== Quoted passage ==
This Week on perl5-porters - 27 March-2 April 2006
Be the first kid on the block to have your very own pragma.
Topics of Interest
[Part of last week's summary vanished into a worm-hole of the
space-time continuum, and reappeared this week. The missing portion is
reproduced below.]
Fixing the "Your Makefile has been rebuilt" tedium
Dave Mitchell grew tired of the fact that the tiniest change to the
perl source causes all the extensions to be rebuilt as well. This is
because they all have a dependency on lib/Config.pm, which itself is
rebuilt each time "miniperl" is rebuilt.
So Dave changed things around to so that it (and lib/Config_heavy.pl)
are only updated if in fact they actually change during a rebuild.
Nicholas thought that this might break parallel makes, and that the
"mv-if-diff" hack was removed as it operated on a similar principle,
causing "make" to consider that the Unicode tables were perpetually
out of date, which caused "Encode" to be needlessly rebuilt many times
over in a single run.

== Material ==
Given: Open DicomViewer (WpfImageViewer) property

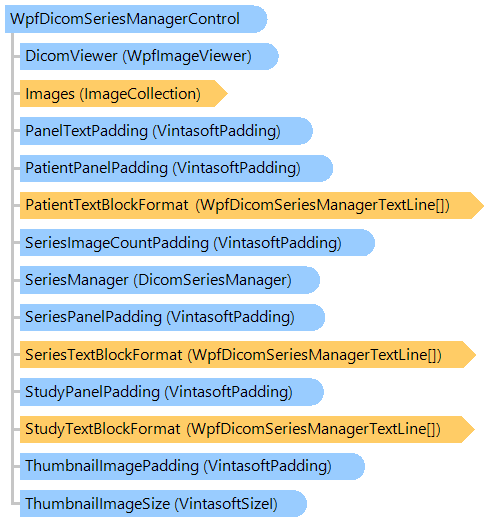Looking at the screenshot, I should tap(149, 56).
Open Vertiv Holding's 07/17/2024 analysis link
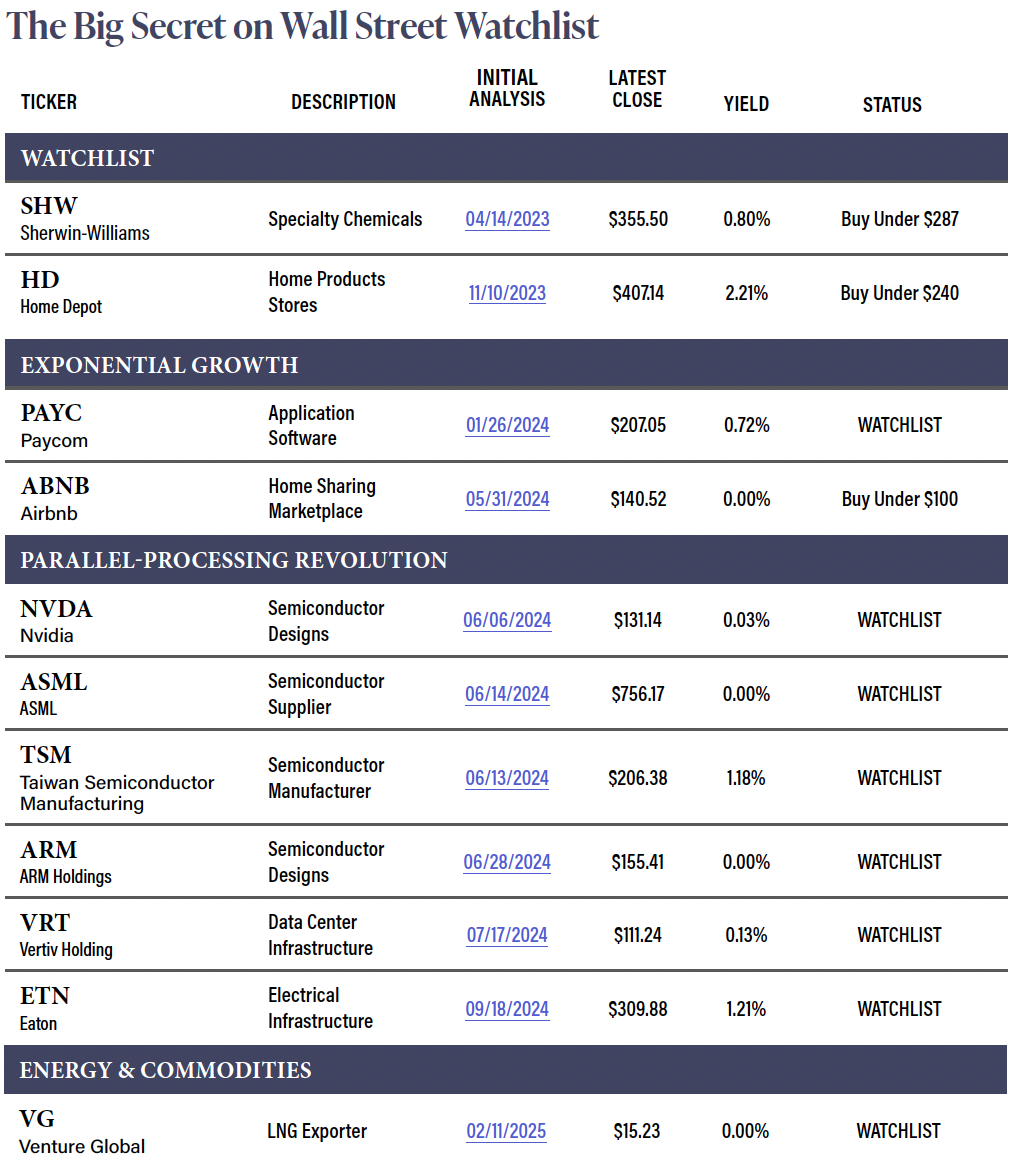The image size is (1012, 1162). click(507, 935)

--

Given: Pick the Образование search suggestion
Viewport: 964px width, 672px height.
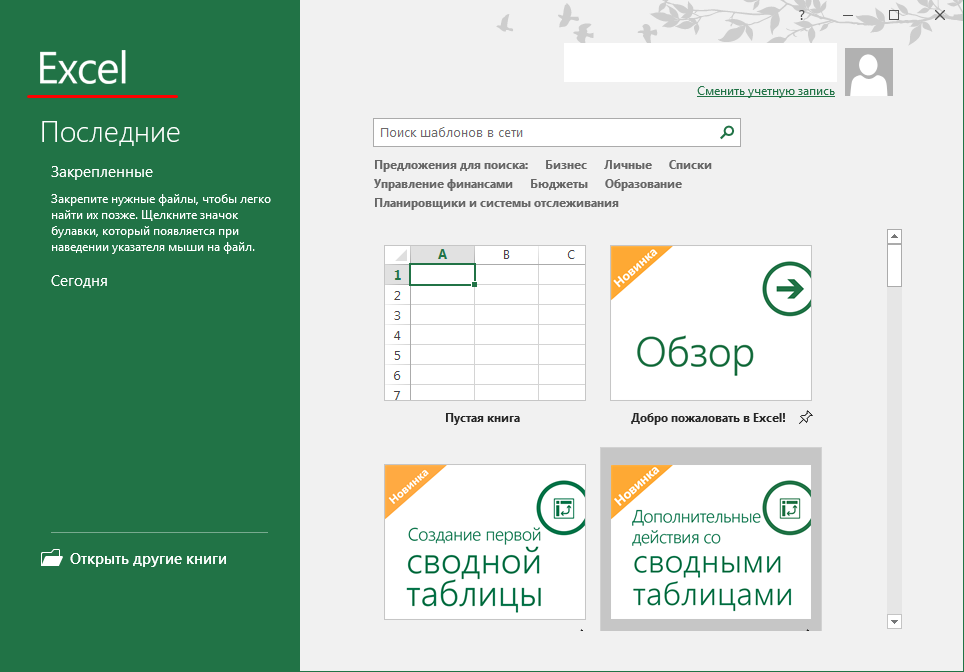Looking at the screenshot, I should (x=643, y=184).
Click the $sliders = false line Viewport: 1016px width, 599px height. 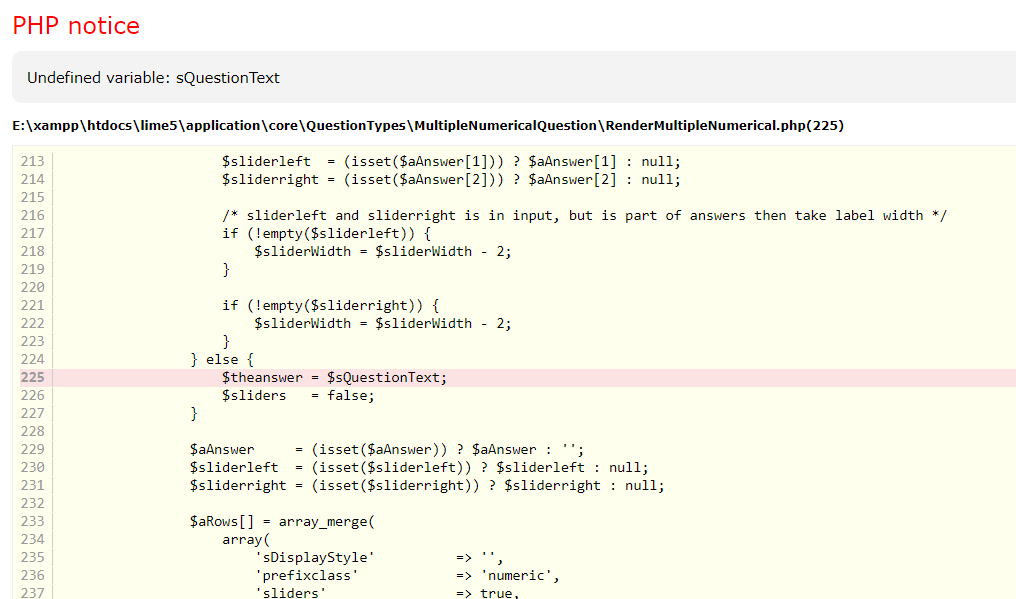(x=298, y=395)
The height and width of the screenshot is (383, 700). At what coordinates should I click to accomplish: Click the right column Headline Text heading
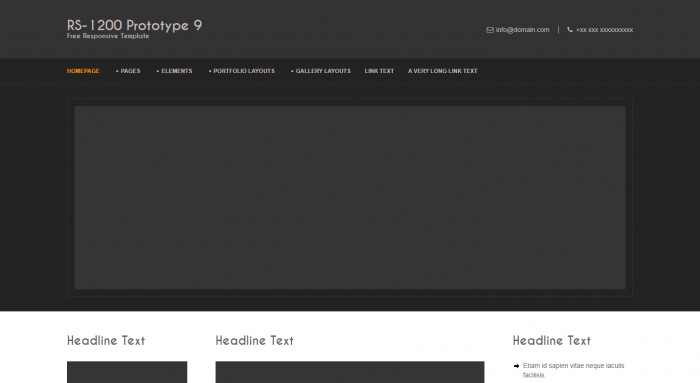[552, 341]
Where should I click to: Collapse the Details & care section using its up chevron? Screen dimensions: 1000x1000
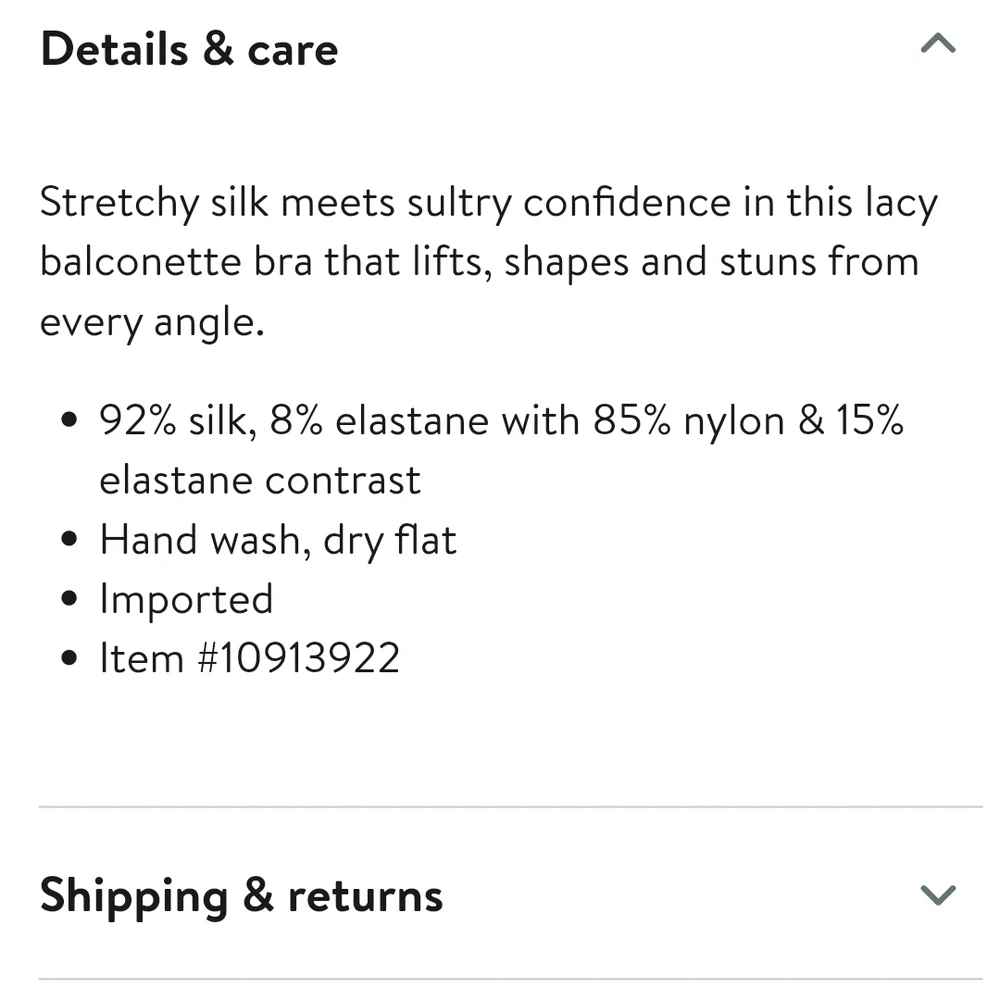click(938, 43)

---

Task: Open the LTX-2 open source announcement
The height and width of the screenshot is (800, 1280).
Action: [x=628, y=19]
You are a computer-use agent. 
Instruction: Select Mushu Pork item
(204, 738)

== Task list ==
**A.** Which words and phrases does the perl5-porters summary set inside double quotation marks? List all of them.
**B.** Carry on the perl5-porters summary from its final sentence.
The records come from a different source than the perl5-porters summary.

== Task responses ==
**A.**
- "Your Makefile has been rebuilt"
- "miniperl"
- "mv-if-diff"
- "make"
- "Encode"

**B.**
Works on my box
http://xrl.us/kqps
Why "sv_mortalcopy(&sv_no)"?
Nicholas Clark saw that the source code uses the idiom
PUSHs(sv = sv_mortalcopy(&PL_sv_no));
which dates back as far as 5.003, and wondered why the more reasonable
construct
PUSHs(sv = sv_newmortal());
wasn't used instead. Dave Mitchell thought of a couple of reasons why,
such as the "getpw*" returning empty scalars for unsupported features,
but in the general case it was probably quite unnecessary. Yitzchak
Scott-Thoennes realised that there was a subtle difference between the
two constructs.
This all came about because of change #27612, in which Nicholas
changed when and where "sv_mortalcopy" was used in pp_sys.c.
Mortal peril
http://xrl.us/kqpt
"pthread_attr_setstacksize" failure
Jerry D. Hedden mentioned that he had received a couple of bug reports
concerning the new API for thread stack sizes, concerning threads
allocating a stack size of exactly 2Mb. Jerry wondered whether this
was some sort of 32/64-bit conversion failure and was otherwise stuck
as to figuring out where to go from here.
2147483648 bytes and counting
http://xrl.us/kqpu
Replacing "S_new_HE" with "Perl_new_body"
Jim Cromie delivered an exploratory patch to simplify "HE" allocations
in hv.c, to see what effect it would have, and asked for comments.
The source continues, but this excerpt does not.